**Your objective**
Only lines containing the word "agent" belong in the answer; copy each one from the records.

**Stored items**
☆ ☆ ☆ ☆ ☆

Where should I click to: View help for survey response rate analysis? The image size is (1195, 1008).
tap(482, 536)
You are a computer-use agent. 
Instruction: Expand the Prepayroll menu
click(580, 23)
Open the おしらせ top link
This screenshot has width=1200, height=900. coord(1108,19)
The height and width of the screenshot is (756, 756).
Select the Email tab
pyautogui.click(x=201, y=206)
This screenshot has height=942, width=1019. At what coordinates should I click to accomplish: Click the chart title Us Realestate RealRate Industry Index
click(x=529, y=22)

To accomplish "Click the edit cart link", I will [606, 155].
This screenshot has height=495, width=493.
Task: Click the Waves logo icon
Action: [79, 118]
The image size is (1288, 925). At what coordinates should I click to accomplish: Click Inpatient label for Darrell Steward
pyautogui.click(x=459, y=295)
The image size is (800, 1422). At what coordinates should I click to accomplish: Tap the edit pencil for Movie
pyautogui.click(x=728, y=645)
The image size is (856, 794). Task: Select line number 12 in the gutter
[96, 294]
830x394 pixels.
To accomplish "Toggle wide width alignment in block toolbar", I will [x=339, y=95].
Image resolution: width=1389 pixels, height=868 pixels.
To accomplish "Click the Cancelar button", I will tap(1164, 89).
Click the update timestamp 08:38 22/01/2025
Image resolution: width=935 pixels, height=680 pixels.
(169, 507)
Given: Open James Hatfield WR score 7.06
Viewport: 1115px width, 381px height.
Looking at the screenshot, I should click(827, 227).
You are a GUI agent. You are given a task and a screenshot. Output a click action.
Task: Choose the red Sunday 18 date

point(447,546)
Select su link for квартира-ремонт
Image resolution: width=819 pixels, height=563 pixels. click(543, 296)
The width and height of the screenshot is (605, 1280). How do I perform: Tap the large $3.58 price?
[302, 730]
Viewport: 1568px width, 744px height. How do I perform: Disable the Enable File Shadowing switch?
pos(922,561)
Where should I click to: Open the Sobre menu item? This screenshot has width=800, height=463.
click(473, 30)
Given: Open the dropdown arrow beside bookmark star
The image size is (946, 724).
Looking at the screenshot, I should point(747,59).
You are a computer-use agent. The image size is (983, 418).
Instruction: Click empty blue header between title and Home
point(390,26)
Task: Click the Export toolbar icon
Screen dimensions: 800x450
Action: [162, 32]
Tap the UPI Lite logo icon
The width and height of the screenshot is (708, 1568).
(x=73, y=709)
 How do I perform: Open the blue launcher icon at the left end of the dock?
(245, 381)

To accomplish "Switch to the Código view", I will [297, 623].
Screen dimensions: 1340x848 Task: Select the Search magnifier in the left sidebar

☆ ☆ ☆ ☆ ☆

**Solved problem**
You are a computer-use agent. 
You are a GUI agent. You are given a task and a screenshot. Output a click action.
You are a computer-use agent. The image size is (983, 418).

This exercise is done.